The former president’s lawyers on Monday took preliminary steps to request that a New York judge set aside the jury’s verdict against him, according to a person familiar with the situation who declined to be identified discussing nonpublic matters.
They also proposed delaying his July 11 sentencing in the meantime to allow time for briefing and arguments. The letter, which Trump’s lawyers will submit to Justice Juan Merchan, won’t be made public until at least Tuesday. They will ask for permission to formally argue that the conviction should be overturned.
The letter cited the US Supreme Court’s ruling and asked the judge to delay Trump’s sentencing while he weighs the high court’s decision and how it could influence the New York case.
The lawyers argue that the Supreme Court’s decision confirmed a position the defence raised earlier in the case that prosecutors should have been precluded from introducing some evidence they said constituted official presidential acts, according to the letter.
In prior court filings, Trump contended he is immune from prosecution for conduct alleged to involve official acts during his tenure in office. His lawyers did not raise that as a defence in the hush money case, but they argued that some evidence – including Trump’s social media posts about former lawyer Michael Cohen – comes from his time as president and should have been excluded from the trial because of immunity protections.
The Manhattan district attorney’s office declined to comment on Monday night. A spokesperson for Trump didn’t immediately return a request for comment.
Merchan instituted a policy in the run-up to the trial requiring both sides to send him a one-page letter summarising their arguments before making longer court filings.

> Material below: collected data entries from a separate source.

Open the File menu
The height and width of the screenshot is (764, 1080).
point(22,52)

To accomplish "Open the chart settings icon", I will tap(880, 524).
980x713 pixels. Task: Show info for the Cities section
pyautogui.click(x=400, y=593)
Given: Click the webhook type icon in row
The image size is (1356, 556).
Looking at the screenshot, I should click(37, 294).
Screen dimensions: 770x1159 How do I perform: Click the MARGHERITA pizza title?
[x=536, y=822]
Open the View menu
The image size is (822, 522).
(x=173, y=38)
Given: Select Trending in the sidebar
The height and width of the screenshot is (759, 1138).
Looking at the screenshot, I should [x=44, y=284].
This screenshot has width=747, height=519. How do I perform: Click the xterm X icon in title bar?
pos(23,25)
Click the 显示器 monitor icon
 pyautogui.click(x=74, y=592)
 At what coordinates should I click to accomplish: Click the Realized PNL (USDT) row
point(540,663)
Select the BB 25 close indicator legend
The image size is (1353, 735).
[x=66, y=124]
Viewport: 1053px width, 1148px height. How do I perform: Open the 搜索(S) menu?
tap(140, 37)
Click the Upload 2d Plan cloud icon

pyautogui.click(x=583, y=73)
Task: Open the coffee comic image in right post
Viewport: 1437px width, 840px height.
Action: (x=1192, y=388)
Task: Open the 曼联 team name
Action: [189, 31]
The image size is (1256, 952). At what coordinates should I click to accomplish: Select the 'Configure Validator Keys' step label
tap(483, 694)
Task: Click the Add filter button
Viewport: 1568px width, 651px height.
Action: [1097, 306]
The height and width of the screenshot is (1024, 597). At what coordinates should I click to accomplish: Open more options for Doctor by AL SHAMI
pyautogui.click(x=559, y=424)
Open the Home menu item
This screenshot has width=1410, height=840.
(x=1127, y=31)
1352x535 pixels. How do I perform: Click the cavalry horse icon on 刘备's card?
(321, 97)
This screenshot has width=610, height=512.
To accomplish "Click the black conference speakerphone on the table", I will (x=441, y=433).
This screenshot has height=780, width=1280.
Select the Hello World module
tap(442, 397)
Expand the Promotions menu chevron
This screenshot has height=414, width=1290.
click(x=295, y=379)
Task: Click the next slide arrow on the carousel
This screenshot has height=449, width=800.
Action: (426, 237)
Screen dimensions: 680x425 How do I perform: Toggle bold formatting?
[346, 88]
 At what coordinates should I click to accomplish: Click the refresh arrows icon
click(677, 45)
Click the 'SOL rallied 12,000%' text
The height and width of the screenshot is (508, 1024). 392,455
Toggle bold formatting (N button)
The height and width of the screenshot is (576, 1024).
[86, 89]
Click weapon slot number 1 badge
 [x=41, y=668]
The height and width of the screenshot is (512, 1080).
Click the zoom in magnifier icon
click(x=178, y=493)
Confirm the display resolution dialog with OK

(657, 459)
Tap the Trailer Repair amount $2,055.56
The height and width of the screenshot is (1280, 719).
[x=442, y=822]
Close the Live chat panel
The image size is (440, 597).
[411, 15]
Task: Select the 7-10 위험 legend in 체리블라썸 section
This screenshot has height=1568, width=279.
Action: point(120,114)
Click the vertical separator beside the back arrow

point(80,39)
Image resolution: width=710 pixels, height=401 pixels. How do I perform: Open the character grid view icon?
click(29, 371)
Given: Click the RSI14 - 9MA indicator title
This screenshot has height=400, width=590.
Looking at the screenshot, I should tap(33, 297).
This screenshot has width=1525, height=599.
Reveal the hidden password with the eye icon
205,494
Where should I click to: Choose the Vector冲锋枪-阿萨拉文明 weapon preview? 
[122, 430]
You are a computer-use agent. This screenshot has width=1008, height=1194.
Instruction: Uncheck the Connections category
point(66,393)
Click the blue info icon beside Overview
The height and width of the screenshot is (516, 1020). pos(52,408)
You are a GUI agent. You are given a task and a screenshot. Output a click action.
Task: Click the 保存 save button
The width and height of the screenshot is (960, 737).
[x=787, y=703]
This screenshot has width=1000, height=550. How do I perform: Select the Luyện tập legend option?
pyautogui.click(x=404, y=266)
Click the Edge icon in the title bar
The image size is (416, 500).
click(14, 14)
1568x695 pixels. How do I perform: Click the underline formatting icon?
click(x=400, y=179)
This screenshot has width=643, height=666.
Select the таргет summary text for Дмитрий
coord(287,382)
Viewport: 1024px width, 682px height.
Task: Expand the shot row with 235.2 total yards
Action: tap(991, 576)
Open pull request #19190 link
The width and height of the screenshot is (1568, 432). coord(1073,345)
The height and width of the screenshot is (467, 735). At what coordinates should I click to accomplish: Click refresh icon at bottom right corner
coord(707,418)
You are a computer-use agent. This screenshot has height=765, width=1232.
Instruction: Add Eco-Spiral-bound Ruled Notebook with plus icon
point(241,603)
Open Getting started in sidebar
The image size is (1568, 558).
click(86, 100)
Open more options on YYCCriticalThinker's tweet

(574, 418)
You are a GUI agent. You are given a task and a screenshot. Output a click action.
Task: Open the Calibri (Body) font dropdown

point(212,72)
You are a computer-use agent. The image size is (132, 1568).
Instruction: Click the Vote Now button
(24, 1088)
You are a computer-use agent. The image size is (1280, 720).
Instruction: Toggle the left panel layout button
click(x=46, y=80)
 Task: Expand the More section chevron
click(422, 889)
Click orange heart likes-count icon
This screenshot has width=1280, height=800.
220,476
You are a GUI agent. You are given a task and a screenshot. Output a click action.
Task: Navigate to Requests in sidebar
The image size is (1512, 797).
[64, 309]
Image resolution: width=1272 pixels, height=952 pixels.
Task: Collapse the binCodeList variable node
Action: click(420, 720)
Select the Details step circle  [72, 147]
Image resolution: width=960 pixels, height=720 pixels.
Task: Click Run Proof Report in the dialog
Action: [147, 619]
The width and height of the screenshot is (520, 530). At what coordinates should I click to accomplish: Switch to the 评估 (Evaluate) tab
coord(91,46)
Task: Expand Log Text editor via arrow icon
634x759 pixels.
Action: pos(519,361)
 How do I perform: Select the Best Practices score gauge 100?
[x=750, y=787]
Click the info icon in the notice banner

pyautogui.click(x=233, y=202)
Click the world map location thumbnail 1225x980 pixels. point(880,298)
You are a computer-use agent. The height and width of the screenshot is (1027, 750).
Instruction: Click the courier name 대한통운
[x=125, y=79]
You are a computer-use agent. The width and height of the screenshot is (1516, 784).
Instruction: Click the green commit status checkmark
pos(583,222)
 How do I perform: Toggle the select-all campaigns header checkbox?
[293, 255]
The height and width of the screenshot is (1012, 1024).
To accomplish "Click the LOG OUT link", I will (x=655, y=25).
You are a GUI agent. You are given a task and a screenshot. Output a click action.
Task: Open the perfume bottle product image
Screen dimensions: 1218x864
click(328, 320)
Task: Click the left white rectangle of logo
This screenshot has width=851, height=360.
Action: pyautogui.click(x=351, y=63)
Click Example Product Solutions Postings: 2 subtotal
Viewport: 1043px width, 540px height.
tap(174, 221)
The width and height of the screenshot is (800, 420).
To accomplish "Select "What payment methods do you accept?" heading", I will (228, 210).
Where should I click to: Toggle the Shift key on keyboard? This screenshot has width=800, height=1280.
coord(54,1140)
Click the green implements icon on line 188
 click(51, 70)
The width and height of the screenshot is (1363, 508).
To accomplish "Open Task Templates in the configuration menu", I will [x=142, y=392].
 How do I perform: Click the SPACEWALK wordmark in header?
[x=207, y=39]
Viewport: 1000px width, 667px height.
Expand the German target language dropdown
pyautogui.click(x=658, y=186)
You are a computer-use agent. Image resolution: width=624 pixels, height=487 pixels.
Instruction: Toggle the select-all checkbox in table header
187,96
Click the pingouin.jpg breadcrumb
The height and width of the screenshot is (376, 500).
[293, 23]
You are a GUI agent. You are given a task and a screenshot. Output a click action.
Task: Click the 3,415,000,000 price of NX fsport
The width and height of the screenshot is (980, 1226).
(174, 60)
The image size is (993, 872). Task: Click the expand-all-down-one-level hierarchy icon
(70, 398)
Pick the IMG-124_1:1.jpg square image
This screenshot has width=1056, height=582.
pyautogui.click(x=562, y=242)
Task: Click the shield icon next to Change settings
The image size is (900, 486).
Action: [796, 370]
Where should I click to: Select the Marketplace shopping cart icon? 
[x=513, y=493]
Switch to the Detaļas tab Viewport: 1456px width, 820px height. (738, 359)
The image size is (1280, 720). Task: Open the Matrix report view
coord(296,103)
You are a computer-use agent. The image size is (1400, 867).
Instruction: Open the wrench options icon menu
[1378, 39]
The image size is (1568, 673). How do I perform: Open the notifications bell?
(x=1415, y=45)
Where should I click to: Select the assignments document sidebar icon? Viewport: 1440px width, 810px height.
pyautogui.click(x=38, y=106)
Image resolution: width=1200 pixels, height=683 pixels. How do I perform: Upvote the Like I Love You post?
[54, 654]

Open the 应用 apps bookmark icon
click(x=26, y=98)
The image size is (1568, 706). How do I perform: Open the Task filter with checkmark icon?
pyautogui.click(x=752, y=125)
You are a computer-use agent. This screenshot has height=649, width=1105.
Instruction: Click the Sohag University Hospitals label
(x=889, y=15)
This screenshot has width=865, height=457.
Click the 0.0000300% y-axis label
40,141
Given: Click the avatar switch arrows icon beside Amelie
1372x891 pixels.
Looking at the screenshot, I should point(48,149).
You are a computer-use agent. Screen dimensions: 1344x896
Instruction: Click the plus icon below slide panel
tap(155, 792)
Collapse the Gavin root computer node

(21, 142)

He said he did that to better manage the docket, so he was not inundated with voluminous paperwork.
In denying Trump’s bid to move the trial from New York state court to federal court last year, a federal judge found that the allegations at the centre of the case pertained to Trump’s personal life, and do not “reflect in any way the colour of the president’s official duties.”
“The evidence overwhelmingly suggests that the matter was a purely a personal item of the president – a cover-up of an embarrassing event,” US District Judge Alvin K. Hellerstein wrote in the ruling.